• [Short problem]: Reproduce the following records verbatim, starting with the line that contains "This screenshot has width=1512, height=787." and continuing through the line that contains "point(357,180)".

########################################

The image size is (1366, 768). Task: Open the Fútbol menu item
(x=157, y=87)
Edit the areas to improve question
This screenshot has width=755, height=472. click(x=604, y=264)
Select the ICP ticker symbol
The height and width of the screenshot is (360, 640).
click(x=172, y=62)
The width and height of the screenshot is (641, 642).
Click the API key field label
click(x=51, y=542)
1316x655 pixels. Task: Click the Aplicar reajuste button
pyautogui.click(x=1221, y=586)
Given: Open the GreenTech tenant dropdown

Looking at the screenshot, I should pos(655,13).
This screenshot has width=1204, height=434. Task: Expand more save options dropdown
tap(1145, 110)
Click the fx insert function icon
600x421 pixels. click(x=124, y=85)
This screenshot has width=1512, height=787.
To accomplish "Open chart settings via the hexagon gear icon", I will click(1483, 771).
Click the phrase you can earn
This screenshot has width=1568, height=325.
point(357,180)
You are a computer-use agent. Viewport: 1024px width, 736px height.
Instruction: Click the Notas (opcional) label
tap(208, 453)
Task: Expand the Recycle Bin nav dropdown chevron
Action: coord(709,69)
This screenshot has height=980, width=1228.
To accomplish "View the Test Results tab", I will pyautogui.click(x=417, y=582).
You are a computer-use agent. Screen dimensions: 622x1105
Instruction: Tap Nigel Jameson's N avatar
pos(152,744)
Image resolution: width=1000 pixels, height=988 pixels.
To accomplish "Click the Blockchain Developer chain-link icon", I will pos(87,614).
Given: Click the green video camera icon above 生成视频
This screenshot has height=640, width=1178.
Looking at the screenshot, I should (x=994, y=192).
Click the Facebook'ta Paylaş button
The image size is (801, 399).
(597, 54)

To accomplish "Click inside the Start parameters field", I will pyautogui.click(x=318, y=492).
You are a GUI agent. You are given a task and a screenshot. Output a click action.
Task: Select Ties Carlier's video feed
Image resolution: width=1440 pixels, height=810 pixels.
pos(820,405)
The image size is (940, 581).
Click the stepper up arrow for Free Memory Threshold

########################################

• [Exercise answer]:
This screenshot has width=1512, height=787.
To accomplish "Open chart settings via the hexagon gear icon", I will click(1483, 771).
Click the phrase you can earn
This screenshot has width=1568, height=325.
point(357,180)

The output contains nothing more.